And why the notion of ontological design means that we as designers should think a step further and design mindful systems that will, in turn, affect us back in a favourable way.
“What we design, will in turn design us back.“
Wow. That sounds deep. Let me explain.
This idea derives from the notion of ontological design. The basic idea of ontological design is that everything we design in this world, will in turn design us back. First we as humans build the tools, then these tools build us back: We are the creators, but then we are created by our tools.

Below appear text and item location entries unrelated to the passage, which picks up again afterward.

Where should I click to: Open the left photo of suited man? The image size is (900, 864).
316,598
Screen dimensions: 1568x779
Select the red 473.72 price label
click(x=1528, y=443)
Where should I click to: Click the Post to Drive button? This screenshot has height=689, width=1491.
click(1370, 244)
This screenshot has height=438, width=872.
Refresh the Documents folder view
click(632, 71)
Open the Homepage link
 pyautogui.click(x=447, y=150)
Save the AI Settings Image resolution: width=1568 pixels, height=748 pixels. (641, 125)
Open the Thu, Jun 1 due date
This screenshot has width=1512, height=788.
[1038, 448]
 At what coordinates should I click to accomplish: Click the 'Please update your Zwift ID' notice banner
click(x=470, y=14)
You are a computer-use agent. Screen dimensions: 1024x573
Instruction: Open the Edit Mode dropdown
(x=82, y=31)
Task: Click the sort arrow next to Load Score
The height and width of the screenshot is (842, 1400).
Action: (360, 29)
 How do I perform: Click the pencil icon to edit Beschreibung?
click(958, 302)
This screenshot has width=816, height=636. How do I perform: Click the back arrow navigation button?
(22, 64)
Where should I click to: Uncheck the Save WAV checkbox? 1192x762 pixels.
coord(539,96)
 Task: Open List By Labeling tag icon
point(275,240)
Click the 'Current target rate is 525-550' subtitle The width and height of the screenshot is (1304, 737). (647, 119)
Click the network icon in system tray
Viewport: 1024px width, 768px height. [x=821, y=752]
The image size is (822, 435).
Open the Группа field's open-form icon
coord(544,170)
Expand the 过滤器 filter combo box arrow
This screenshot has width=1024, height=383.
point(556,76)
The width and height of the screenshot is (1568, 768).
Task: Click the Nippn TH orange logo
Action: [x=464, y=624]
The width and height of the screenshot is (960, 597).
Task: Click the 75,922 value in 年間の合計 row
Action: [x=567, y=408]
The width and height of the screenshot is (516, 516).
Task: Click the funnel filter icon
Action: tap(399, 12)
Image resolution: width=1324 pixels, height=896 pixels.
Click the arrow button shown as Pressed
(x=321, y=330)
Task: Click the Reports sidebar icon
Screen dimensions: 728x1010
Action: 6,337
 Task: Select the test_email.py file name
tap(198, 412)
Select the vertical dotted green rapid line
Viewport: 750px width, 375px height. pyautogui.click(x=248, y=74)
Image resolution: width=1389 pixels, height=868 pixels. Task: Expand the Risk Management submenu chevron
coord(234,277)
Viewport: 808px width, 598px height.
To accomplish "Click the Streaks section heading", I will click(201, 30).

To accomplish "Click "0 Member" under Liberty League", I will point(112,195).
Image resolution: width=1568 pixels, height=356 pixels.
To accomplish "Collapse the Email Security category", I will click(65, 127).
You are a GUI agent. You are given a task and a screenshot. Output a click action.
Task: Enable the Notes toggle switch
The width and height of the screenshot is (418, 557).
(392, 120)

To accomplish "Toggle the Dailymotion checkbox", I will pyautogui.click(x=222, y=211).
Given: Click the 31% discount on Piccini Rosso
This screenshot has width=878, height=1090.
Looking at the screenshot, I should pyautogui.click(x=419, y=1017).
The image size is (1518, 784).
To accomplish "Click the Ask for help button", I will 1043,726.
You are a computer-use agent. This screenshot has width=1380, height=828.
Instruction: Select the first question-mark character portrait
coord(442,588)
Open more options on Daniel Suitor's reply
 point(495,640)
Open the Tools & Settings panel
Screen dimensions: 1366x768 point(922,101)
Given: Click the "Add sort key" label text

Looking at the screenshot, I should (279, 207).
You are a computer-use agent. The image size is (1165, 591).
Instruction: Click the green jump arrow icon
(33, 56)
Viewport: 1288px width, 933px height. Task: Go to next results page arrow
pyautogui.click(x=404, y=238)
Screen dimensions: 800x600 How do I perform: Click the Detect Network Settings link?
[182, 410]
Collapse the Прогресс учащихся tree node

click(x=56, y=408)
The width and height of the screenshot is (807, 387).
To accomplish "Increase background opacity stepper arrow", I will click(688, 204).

Let me give you an example:
We all know how the smartphone has revolutionised our lives. Today, we have these little devices in our pockets that have thousands of times more computing power than the computers that first put a man on the moon. The majority of Internet traffic (over 60 percent) now comes from mobile devices rather than desktops, which long served as the dominant online portal. But in addition to changing our browsing habits, affecting us culturally and socio-economically, the smartphones have also impacted our brain in a deeper way: With search engines and digitally managed contact lists just a touch away, analysts say smartphones are affecting how the brain processes information.
The authors of a study conclude that persistent access to information via search engines is permanently changing how our brains catalog knowledge. In other words, the processes of human memory are adapting to the new computing and communication technology. According to the authors: “We are becoming symbiotic with our computer tools, growing into interconnected systems that remember less by knowing information than by knowing where the information can be found.”
What this means is that design affects us in a way that’s much deeper and more pervasive than what we usually think. Ontological design implies that there’s a certain circularity to the world we design: There’s an infinite feedback loop.